In the entries below, find the string "computer" and return each line holding it.

** Opening DATA SUPPLIED block **

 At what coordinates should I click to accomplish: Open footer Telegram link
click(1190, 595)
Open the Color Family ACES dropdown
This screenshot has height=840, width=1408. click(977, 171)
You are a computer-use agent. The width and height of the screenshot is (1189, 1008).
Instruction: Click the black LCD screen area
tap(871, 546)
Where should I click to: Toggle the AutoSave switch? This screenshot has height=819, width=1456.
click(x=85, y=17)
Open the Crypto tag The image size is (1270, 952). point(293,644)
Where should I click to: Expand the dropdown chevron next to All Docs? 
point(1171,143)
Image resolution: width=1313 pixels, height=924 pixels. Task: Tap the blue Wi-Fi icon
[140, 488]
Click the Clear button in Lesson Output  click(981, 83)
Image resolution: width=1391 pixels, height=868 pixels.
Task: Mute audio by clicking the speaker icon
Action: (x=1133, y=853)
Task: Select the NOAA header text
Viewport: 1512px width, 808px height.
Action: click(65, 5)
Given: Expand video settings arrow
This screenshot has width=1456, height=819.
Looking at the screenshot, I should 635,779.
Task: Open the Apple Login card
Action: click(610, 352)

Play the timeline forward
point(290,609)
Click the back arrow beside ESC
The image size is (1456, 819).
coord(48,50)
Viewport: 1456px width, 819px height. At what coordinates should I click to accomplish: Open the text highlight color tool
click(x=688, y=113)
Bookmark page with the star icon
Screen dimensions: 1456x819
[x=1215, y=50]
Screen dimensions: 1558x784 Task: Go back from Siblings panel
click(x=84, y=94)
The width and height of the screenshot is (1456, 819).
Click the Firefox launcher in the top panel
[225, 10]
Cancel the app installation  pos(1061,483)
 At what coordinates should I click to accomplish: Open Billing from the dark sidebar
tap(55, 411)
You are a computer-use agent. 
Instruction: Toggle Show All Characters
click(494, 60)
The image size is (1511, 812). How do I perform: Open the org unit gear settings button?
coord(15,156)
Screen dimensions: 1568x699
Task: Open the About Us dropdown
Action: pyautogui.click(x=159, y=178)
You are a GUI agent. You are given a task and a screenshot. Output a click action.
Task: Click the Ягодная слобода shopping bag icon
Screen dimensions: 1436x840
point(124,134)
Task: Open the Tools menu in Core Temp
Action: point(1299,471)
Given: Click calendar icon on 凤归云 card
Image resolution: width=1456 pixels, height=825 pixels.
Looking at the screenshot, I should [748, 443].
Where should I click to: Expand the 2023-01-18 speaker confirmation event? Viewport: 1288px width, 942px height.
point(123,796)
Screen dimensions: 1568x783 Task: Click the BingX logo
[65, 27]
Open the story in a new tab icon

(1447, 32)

** Closing DATA SUPPLIED block **

• _RESULT OF THE TASK_
You are a computer-use agent. The width and height of the screenshot is (1189, 1008).
You are a computer-use agent. 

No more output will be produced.